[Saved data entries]
+ + + + + + +
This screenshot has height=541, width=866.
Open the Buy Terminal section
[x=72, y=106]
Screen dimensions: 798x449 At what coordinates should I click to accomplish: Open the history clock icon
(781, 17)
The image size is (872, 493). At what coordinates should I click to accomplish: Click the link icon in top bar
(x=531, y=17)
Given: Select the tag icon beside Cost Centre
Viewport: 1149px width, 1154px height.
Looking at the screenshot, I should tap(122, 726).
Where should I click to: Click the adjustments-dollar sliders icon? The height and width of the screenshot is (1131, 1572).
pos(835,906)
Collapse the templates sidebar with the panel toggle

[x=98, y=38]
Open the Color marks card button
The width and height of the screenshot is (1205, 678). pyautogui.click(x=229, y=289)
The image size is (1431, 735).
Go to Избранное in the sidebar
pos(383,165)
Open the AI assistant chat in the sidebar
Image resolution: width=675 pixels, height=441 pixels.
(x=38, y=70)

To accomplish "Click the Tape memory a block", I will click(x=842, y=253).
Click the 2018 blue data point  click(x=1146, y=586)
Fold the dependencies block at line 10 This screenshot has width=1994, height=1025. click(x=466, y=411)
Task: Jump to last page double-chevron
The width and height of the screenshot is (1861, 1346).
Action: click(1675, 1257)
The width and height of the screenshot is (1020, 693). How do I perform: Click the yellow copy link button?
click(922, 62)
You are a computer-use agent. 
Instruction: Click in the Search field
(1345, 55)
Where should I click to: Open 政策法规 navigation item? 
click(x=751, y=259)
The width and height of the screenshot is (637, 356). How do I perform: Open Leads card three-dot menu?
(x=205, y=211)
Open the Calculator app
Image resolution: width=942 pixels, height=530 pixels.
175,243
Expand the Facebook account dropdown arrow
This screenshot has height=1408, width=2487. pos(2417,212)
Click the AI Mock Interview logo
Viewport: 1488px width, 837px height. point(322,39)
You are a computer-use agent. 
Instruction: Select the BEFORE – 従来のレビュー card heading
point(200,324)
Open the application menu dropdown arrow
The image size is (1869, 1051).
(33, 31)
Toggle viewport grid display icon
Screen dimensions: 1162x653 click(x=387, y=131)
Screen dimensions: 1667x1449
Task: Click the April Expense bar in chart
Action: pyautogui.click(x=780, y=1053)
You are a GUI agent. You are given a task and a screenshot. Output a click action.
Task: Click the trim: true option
+ + + + + + +
**Task instructions:** Reproduce the data in full, precisely as given.

**Solved exercise:**
This screenshot has height=541, width=866.
Open the Buy Terminal section
[x=72, y=106]
Screen dimensions: 798x449 At what coordinates should I click to accomplish: Open the history clock icon
(781, 17)
The image size is (872, 493). At what coordinates should I click to accomplish: Click the link icon in top bar
(x=531, y=17)
Given: Select the tag icon beside Cost Centre
Viewport: 1149px width, 1154px height.
Looking at the screenshot, I should tap(122, 726).
Where should I click to: Click the adjustments-dollar sliders icon? The height and width of the screenshot is (1131, 1572).
pos(835,906)
Collapse the templates sidebar with the panel toggle

[x=98, y=38]
Open the Color marks card button
The width and height of the screenshot is (1205, 678). pyautogui.click(x=229, y=289)
The image size is (1431, 735).
Go to Избранное in the sidebar
pos(383,165)
Open the AI assistant chat in the sidebar
Image resolution: width=675 pixels, height=441 pixels.
(x=38, y=70)

To accomplish "Click the Tape memory a block", I will click(x=842, y=253).
Click the 2018 blue data point  click(x=1146, y=586)
Fold the dependencies block at line 10 This screenshot has width=1994, height=1025. click(x=466, y=411)
Task: Jump to last page double-chevron
The width and height of the screenshot is (1861, 1346).
Action: click(1675, 1257)
The width and height of the screenshot is (1020, 693). How do I perform: Click the yellow copy link button?
click(922, 62)
You are a computer-use agent. 
Instruction: Click in the Search field
(1345, 55)
Where should I click to: Open 政策法规 navigation item? 
click(x=751, y=259)
The width and height of the screenshot is (637, 356). How do I perform: Open Leads card three-dot menu?
(x=205, y=211)
Open the Calculator app
Image resolution: width=942 pixels, height=530 pixels.
175,243
Expand the Facebook account dropdown arrow
This screenshot has height=1408, width=2487. pos(2417,212)
Click the AI Mock Interview logo
Viewport: 1488px width, 837px height. point(322,39)
You are a computer-use agent. 
Instruction: Select the BEFORE – 従来のレビュー card heading
point(200,324)
Open the application menu dropdown arrow
The image size is (1869, 1051).
(33, 31)
Toggle viewport grid display icon
Screen dimensions: 1162x653 click(x=387, y=131)
Screen dimensions: 1667x1449
Task: Click the April Expense bar in chart
Action: pyautogui.click(x=780, y=1053)
You are a GUI agent. You are given a task and a screenshot. Output a click action.
Task: Click the trim: true option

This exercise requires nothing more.